Since he has been gone, the little ones disobedient level has skyrocketed! I understand the reason...it is just hard to handle it alone. Then, we get the worst sickness we have had in almost a year. Our oven is going bad on us. The microwave is acting up. And just the other day I go to turn on the TV...dead! Completely dead! We do not have cable, but use it mainly for educational videos, or family viewing DVDs. Then there is the problem with the phone and internet service that I am experiencing.
To add to the situation...I do not like spiders! My spider killer is in the desert. I have found the two biggest spiders I have seen in a LONG time in our house. Who is left to kill the big guys? Yep...me...the arachnophobia queen! Then there was the wasp that got into our house that I had to kill...and the bee. Oh, and of course since I have told the children the great value of bees for their pollination purposes, they begged me not to kill it. So, here I am gingerly trying to get a bee with a paper towel...lightly enough to not kill it, but strong enough to keep it from getting loose and stinging the lady it felt was its enemy...while trying to get it outside. You will be happy to know that it is safe in the outdoors and I am without injury! Looking back on it, it was probably quite comical.
Why is all this happening now? I don't know. I told my husband...you know...if everything went smoothly this whole year, just dealing with being without you would be enough to handle. Just being chief cook, nurse, chauffeur, comforter, teacher, laundress, mediator, spiritual leader, bug killer, (Yuck, I don't like that one!), gardener, accountant, maid, organizer,etc. would be quite enough to keep one busy. But, add the sleepless nights...appliances needing to be taken to the appliance graveyard, constant bickering...it gets quite taxing at times. Why is all this happening? I have no idea. But, I do know that God does not always tell me His reasons for things. In Isaiah 55:8-9 the LORD says, "For My thoughts are not your thoughts, neither are your ways My ways, declares the LORD. For as the heavens are higher than the earth, so are My ways higher than your ways, and My thoughts than your thoughts." And then there is the promise in Romans 8:28, "And we know that for those who love God all things work together for good, for those who are called according to His purpose."

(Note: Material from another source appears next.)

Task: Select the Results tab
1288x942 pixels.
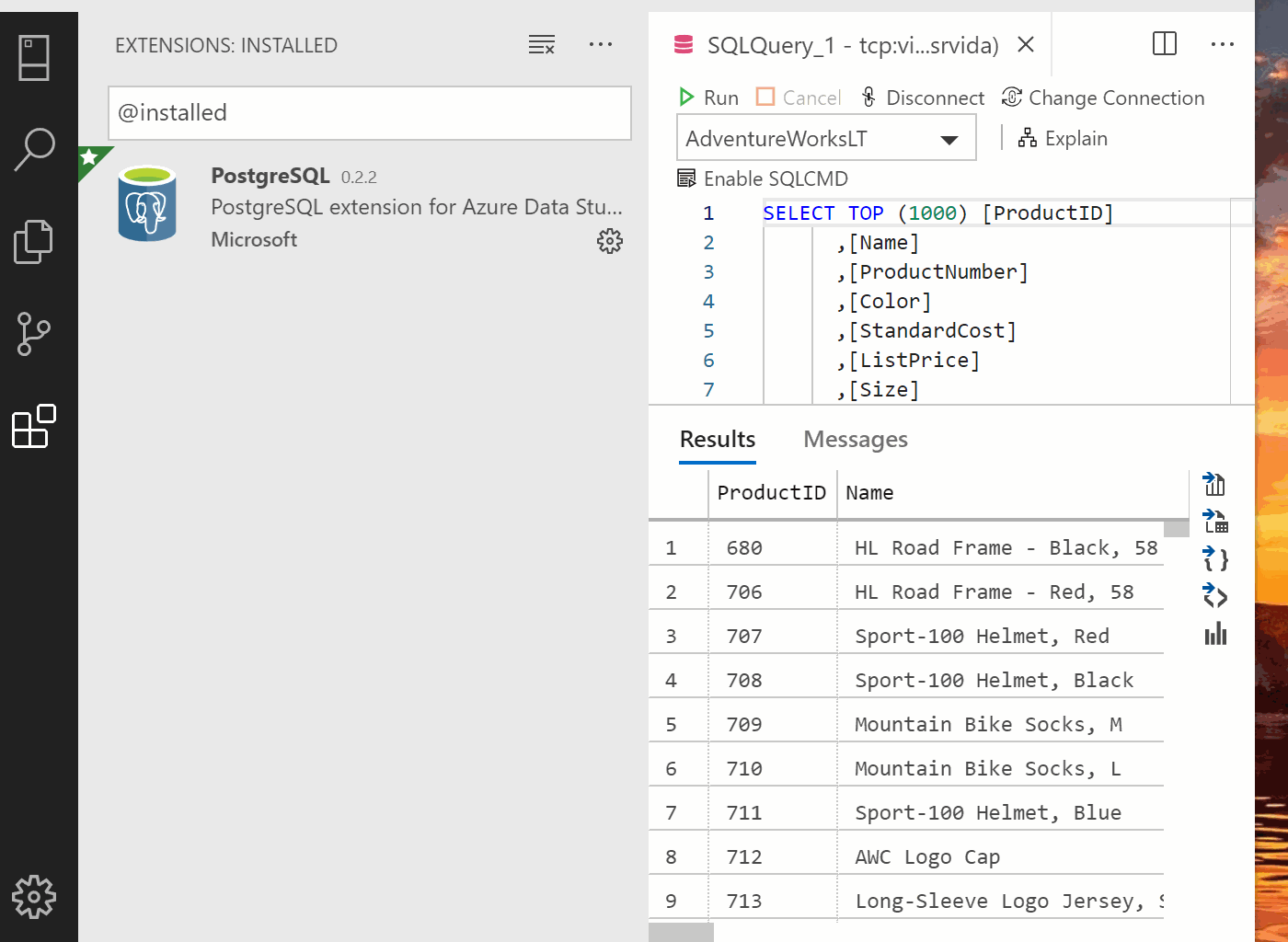Action: point(718,439)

No, I don't know why all these things are happening. But I know that He does. I know that He loves me. I know that somehow He will work all this for His good. And whatever He does is good. I love the line of a song that says, "When you can't see His hand, trust His heart." So true! When we are in the midst of sorrow, physical pain, sleepless nights, seemingly one trial after another, at our wits end...we rest in the fact that we have a heavenly Father who knows our pain, our sorrow, our trials...and that He went before us in all of these circumstances. He upholds us. And He will make us more than conquerors in the end. When everything else seems to be falling apart, I rest in knowing that there is a God who holds me closest during these times...whether I "feel" it or not.